Basic Search
Basic search
There are five available search types:
by name (
search_type = 'name'
);by InChI (
search_type = 'inchi'
);by CAS RN (
search_type = 'cas'
);by chemical formula (
search_type = 'formula'
);and by NIST Compound ID (
search_type = 'id'
):
[1]:
import nistchempy as nist
s = nist.run_search(identifier = '1,2,3*-butane', search_type = 'name')
s
[1]:
NistSearch(success=True, num_compounds=10, lost=False)

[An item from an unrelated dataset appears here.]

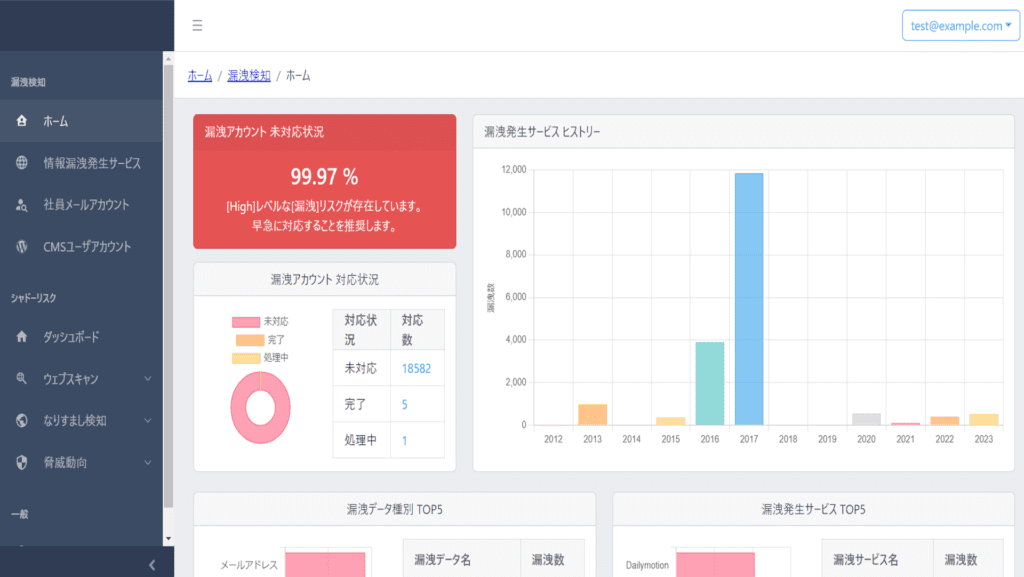Click the hamburger menu icon
Screen dimensions: 1024x577
point(197,26)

List of found compounds is stored in the compound_ids
attribute, and the compounds can be retrieved via the load_found_compounds
method:
[2]:
s.compound_ids
[2]:
['C1871585',
'C18338404',
'C298180',
'C1529686',
'C632053',
'C13138517',
'C62521691',
'C76397234',
'C101257798',
'C1464535']
[3]:
s.load_found_compounds()
s.compounds
[3]:
[NistCompound(ID=C1871585),
NistCompound(ID=C18338404),
NistCompound(ID=C298180),
NistCompound(ID=C1529686),
NistCompound(ID=C632053),
NistCompound(ID=C13138517),
NistCompound(ID=C62521691),
NistCompound(ID=C76397234),
NistCompound(ID=C101257798),
NistCompound(ID=C1464535)]
Search Parameters
In addition to the main identifier, you can limit the search using several parameters, which can be using the print_search_params
function:
[4]:
nist.print_search_parameters()
use_SI : Units for thermodynamic data, "SI" if True and "calories" if False
match_isotopes : Exactly match the specified isotopes (formula search only)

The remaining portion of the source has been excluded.